▶ TO-DO ITEM: Rewrite the data starting at the line containing "Find the location" and ending at the end of the data, replacing "pixels" with "px" and keeping everything else unchanged. Omit the pictures from the output.

▶ INFORMATION GIVEN:
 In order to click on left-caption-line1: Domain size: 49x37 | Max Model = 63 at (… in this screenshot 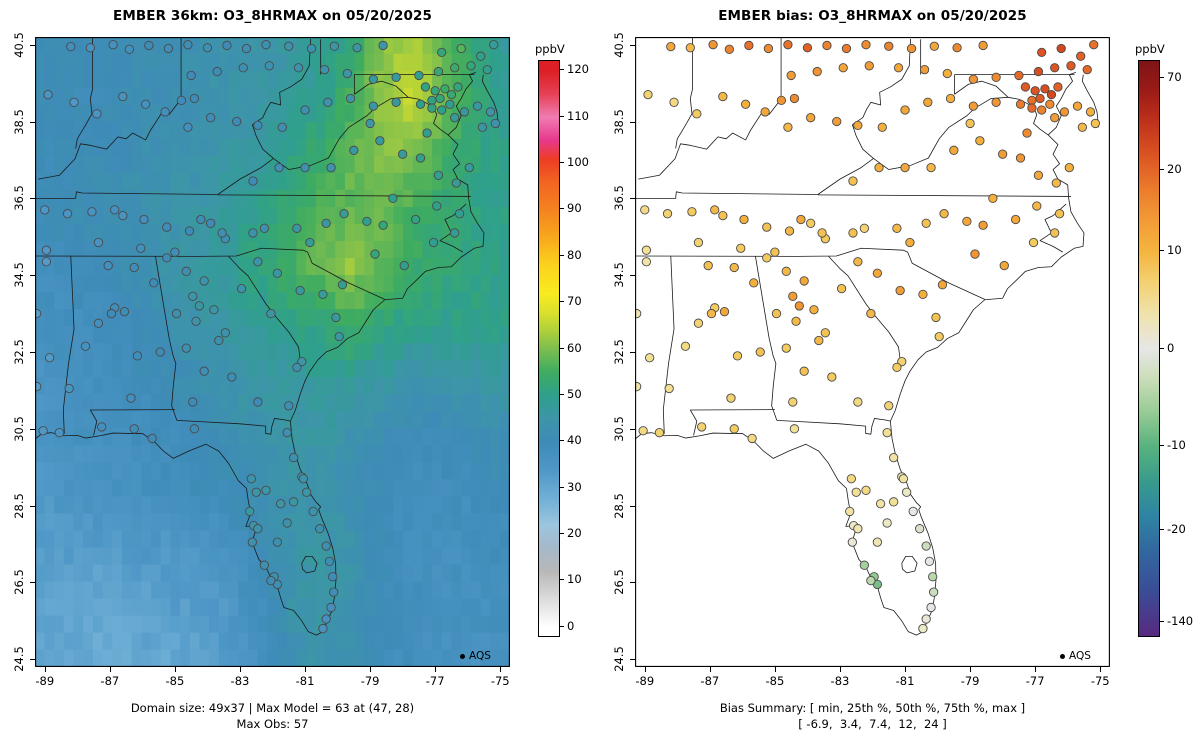, I will do `click(272, 708)`.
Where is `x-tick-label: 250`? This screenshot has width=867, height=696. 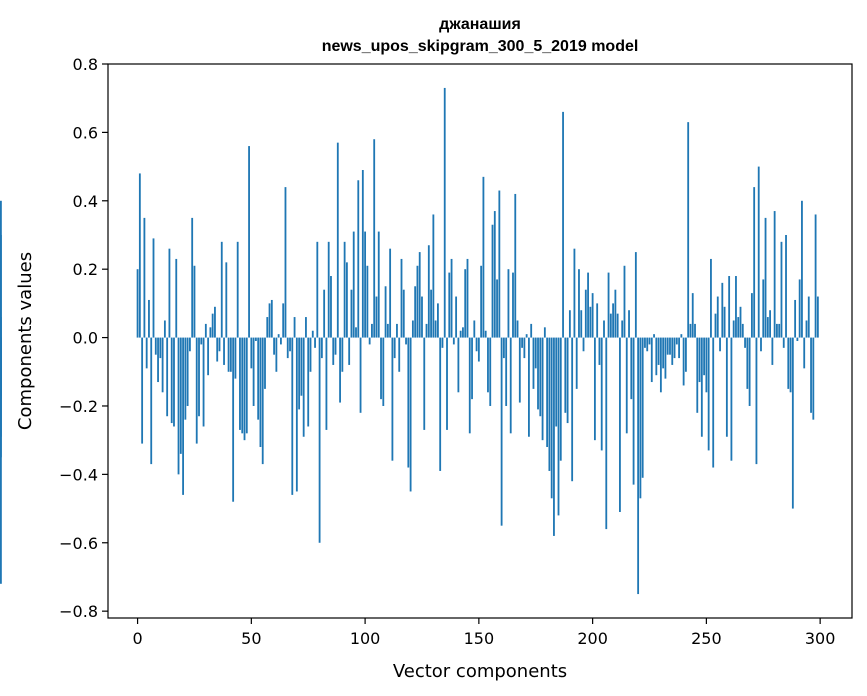 x-tick-label: 250 is located at coordinates (706, 638).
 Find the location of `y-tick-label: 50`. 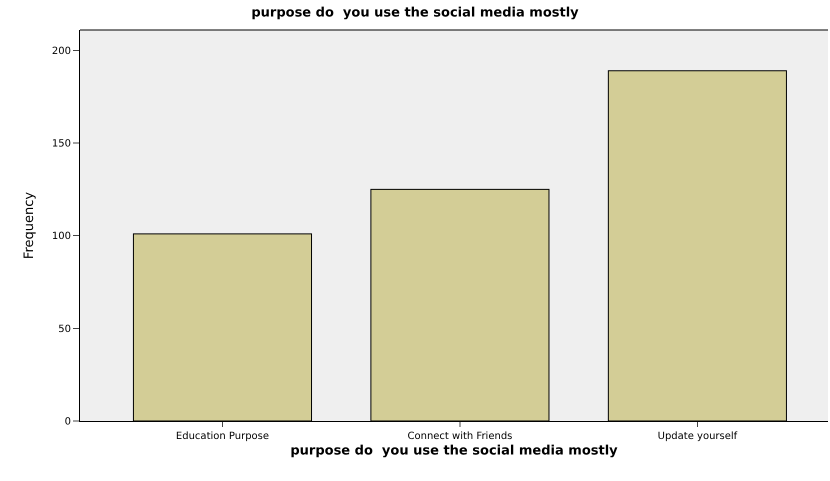

y-tick-label: 50 is located at coordinates (64, 330).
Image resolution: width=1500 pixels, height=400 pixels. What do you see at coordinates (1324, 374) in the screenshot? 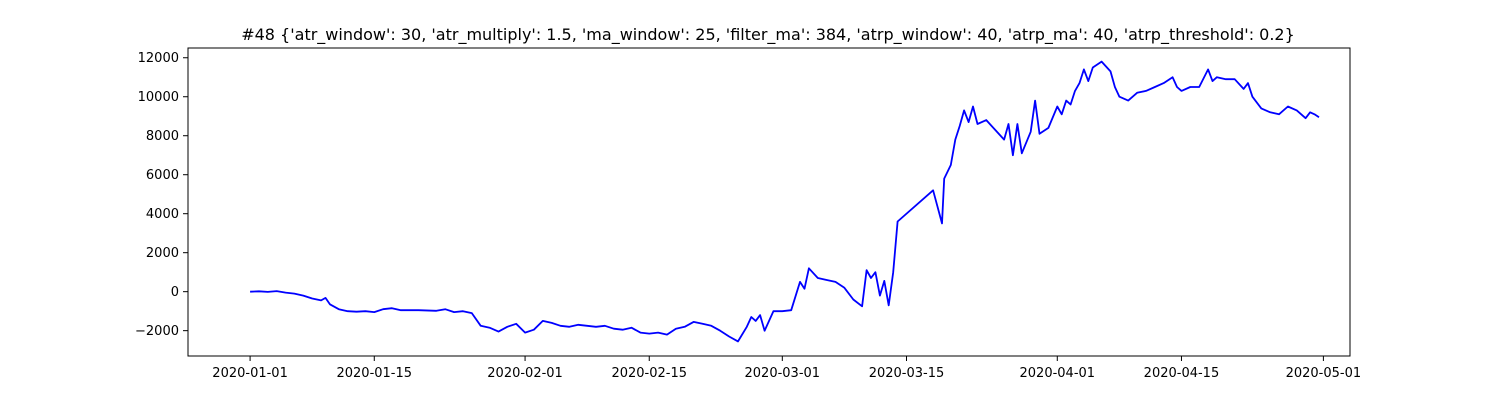
I see `x-tick-label: 2020-05-01` at bounding box center [1324, 374].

▶ ANSWER FOR THE TASK:
 Find the location of `y-tick-label: 50`. 

y-tick-label: 50 is located at coordinates (64, 330).
Image resolution: width=1500 px, height=400 px. What do you see at coordinates (1324, 374) in the screenshot? 
I see `x-tick-label: 2020-05-01` at bounding box center [1324, 374].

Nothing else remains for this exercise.